Problem im Sommer aufgetaucht
Aufgetaucht war das Problem laut Kern im vergangenen Sommer. Dabei wurde bei Untersuchungen der Substanz des mehr als 50 Jahre alten Gebäudes festgestellt, dass der bestehende Feuerwiderstand der Stahlkonstruktion 30 Minuten beträgt. Feuerwehr und Behörden würden aber einen Widerstand von 90 Minuten für notwendig halten.
Um die Diskrepanz auszugleichen, sei ein Sicherheitskonzept erarbeitet worden. Dieses habe auch Evakuierungspläne vorgesehen. Kern sollte dieses Konzept laut eigenen Angaben überprüfen - und stellte im Zuge seiner Begutachtung prompt ein weiteres Problem fest. Die Schichtdicke der Brandschutzbeschichtung sei nicht ausreichend gewesen. Möglicherweise betrage der Feuerwiderstand dadurch nicht einmal 30 Minuten, erklärte Kern.

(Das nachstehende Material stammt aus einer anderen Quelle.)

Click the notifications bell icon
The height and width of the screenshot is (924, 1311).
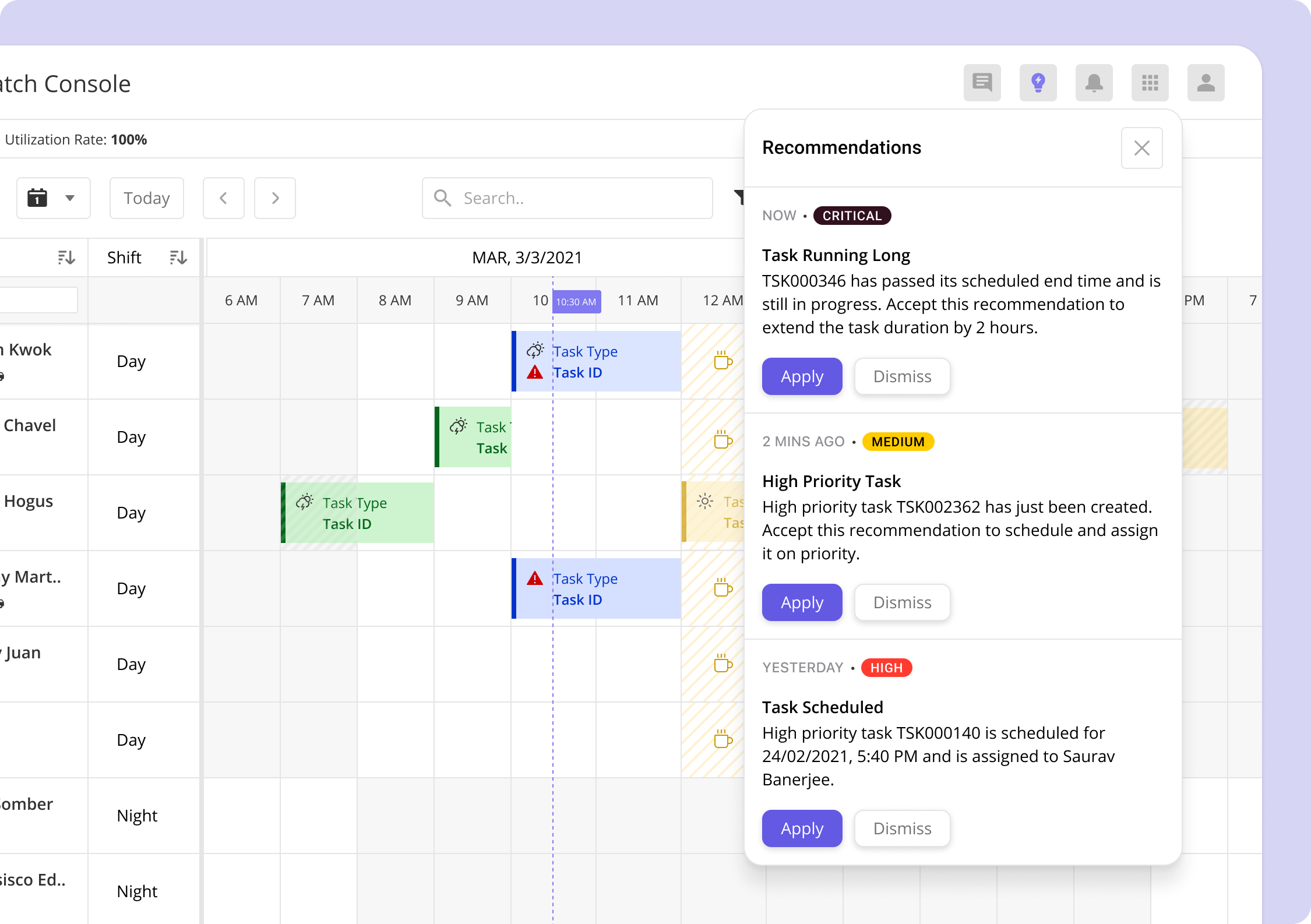[x=1094, y=83]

Feuerwehr beim ehemaligen Lorenz-Böhler-Spital
Für die Absiedlung sei nach Gesprächen mit den Behörden nun eine Frist von einem Monat eingeräumt worden. In dieser Zeit hält die Berufsfeuerwehr Wien beim Spital Bereitschaft. Die stationären Leistungen werden während er Schließung im AUVA-Traumazentrum Meidling und im AKH Wien erbracht. Eine Erstuntersuchungsambulanz für selbstkommende Patientinnen und Patienten soll in der Brigittenau bestehen bleiben.
Laut AUVA liefen zudem Gespräche mit der Stadt Wien, um weitere Kapazitäten zu sichern. "Und selbstverständlich ist keine Streichung von Stellen geplant, weder im ärztlichen, therapeutischen und pflegerischen Dienst, noch in sonstigen Bereichen des Hauses."

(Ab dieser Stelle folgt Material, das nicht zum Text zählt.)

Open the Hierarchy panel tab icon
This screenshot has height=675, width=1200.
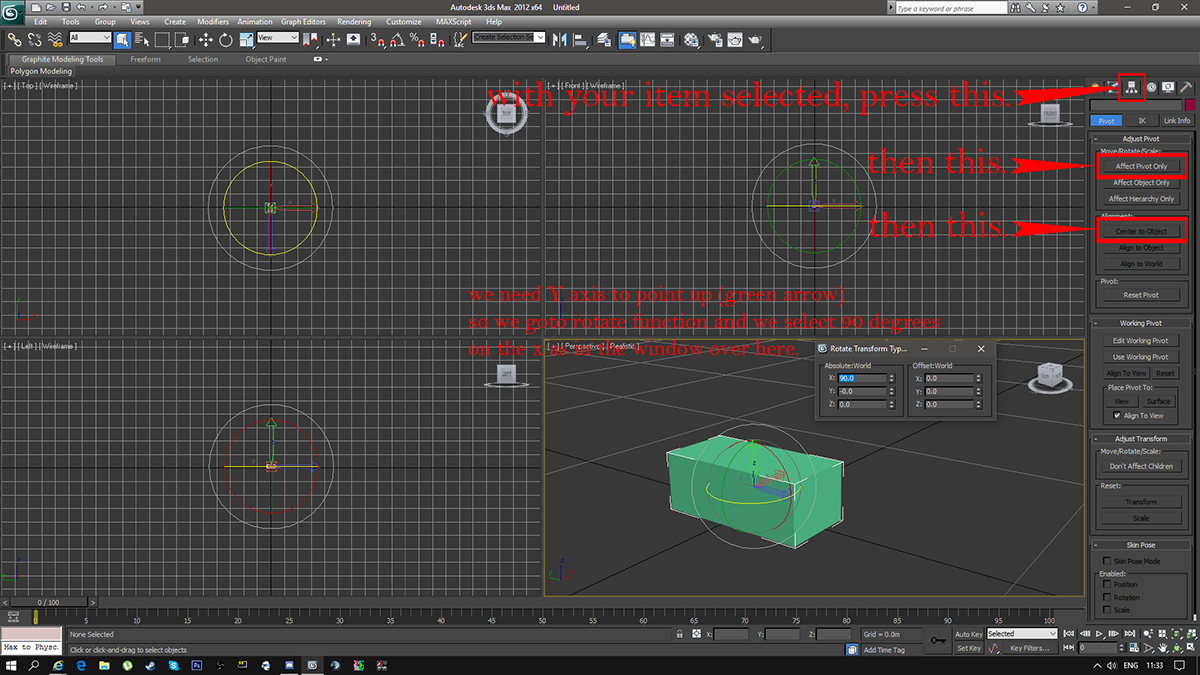[1132, 87]
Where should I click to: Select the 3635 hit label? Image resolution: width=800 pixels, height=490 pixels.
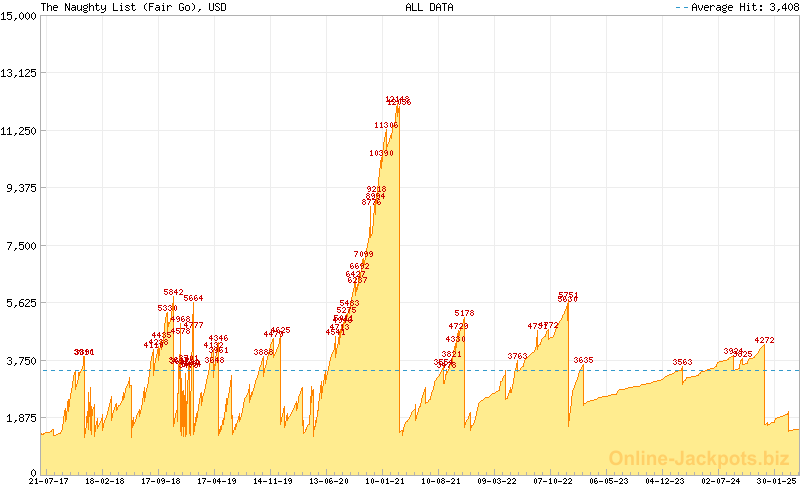click(x=583, y=360)
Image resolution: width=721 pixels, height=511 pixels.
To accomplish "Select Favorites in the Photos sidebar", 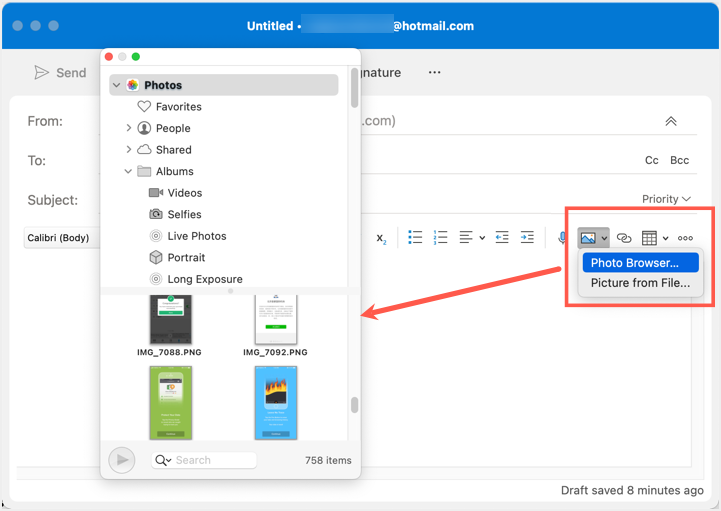I will pyautogui.click(x=178, y=107).
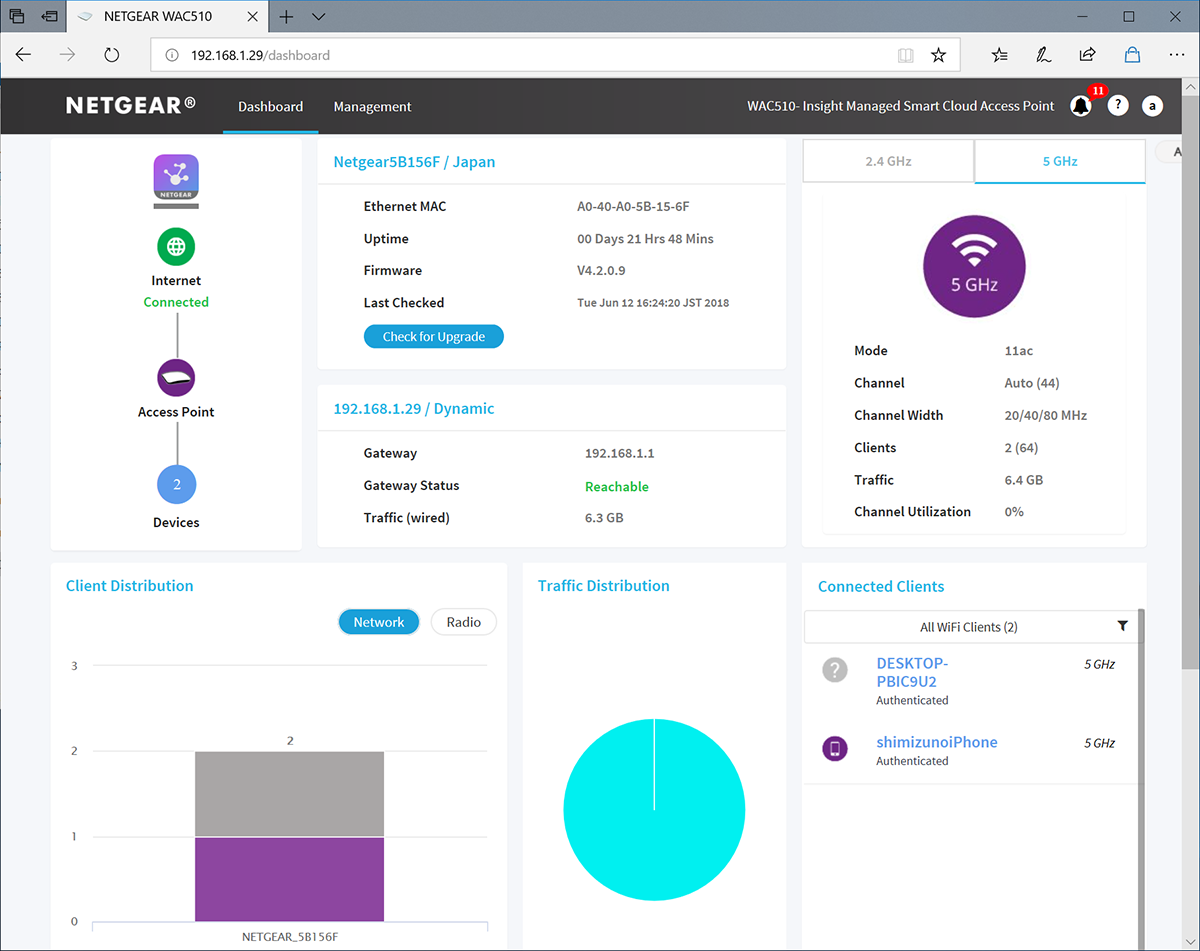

Die nächsten Schritte sollen die Sicherung des laufenden Betriebs gewährleisten. Zudem sollen noch offene Fragen hinsichtlich der medizinischen Versorgung im Haus und an den ausgelagerten Standorten geklärt werden. Die Mittelfristplanung bis Ende 2024 soll bis Mitte März stehen. Außerdem soll die endgültige Absiedelung des aktuellen Standortes bis Anfang April 2024 finalisiert werden. Anfang 2025 soll die Wiederaufnahme des Betriebs in Brigittenau als Übergangslösung stattfinden. Als letzten Punkt nennt die AUVA die Fertigstellung und den Bezug des Forschungs-, Wirtschafts- und Gesundheitscampus Brigittenau bis 2030.
AUVA selbstkritisch
Die AUVA wolle laut eigener Aussage rechtzeitig über alle bevorstehenden Schritte informieren, gesteht aber Fehler ein. "Aufgrund der Dynamik der vergangenen Tage und diverser Fehlinformationen ist uns das nicht immer so gelungen, wie wir uns das vorstellen. Das bedauern wir ausdrücklich und werden künftig alle notwendigen Schritte setzen, um eine zeitnahe Kommunikation der weiteren Pläne an alle unsere Partner sicherzustellen."
Noch am Dienstag sollten die nächsten Gespräche mit dem Zentralbetriebsrat der AUVA sowie den Betriebsräten an Ort und Stelle stattfinden. Neben der Planung für die Zukunft sollen auch "allfällige Fehler" im Anschluss aufgearbeitet werden. "Bis dahin bitten wir um Ihr Verständnis, dass wir keine Zeit für Schuldzuweisungen oder andere Scharmützel haben."